On his social medias, Grist has posted that teaser image, just Detective Kane and that ominous line, “This Is Where It Ends,” along with pencil and final art.

So, this could be not just the latest Kane but the final Kane. But that’s almost immaterial to us fans, the important thing is that we’re getting more Kane.

First published by Grist’s own Dancing Elephant Press and later Image Comics in 31 single issues and six collections from 1993 to 2001, Kane was just near perfection as a crime comic. Remember, when initially published, this was around the time of Frank Millers Sin City, with critics and fans calling that the best crime comic ever. But I’ve always put Grist’s Kane way above Miller’s one-dimensional Sin CIty. Sure, both share that Noir setting, the stark black and white artwork, the multi-layered storylines. But this ignores the real genius of Grist’s Kane; it’s simply richer than Sin City. The storytelling is better, the style is better, the artistic experimentation is better, and there’s none of Miller’s unrelenting grimness of Sin City – Grist’s Kane has fun and humour in amongst the darkness of the plot.
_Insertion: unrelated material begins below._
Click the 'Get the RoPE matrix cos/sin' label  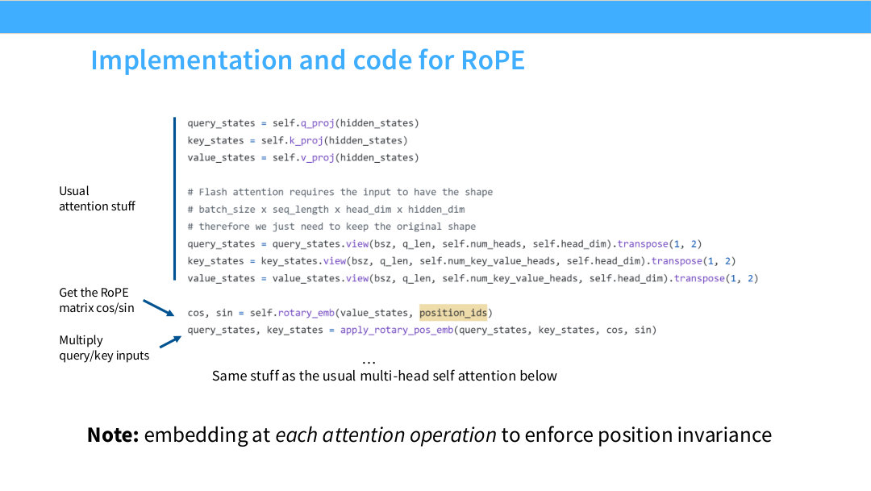pos(97,300)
And that raises it to another level – it is simply the greatest crime comic I’ve ever read.

Kane himself is a flawed police detective, hated within his department for his role in shooting and killing his (corrupt) ex-partner. In the first volume, as Kane returns to duty following a six month suspension, his fellow cops show their appreciation in a welcome back gift: a couple of bullets with his name engraved on them. It’s testament to Grist’s abilities as a writer that his initial story hook; Kane the outsider, a pariah in his own precinct for the killing of his partner is still unresolved, still referenced and yet still grabs the reader’s interest.

Throughout the next 5 volumes we meet the extensive supporting cast; Kane’s new partner Kate Felix, his fellow cops, the comic relief that is the Mayor and Mr Flopssie Whopssie (Rabbit for Hire) and Oscar Darke; New Eden’s crime lord with a hand in almost everything that goes on in New Eden. Each character is fully realised and fleshed out throughout the series and the book is perfectly capable of sustaining several episodes where Kane himself is nowhere to be seen.

Grist’s artwork is a perfect blend of cartooning and experimentation. His use of the page and the white space is masterful. He seems to perfectly understand how to utilise the page and layout to dazzle the reader whilst never losing control of the story. And he’s constantly playing with the way he tells a story.

And now it’s coming back – Merry Christmas Kane fans – we couldn’t have asked for better news!

And just in case you haven’t had the pleasure before, a few pages from the very first Kane…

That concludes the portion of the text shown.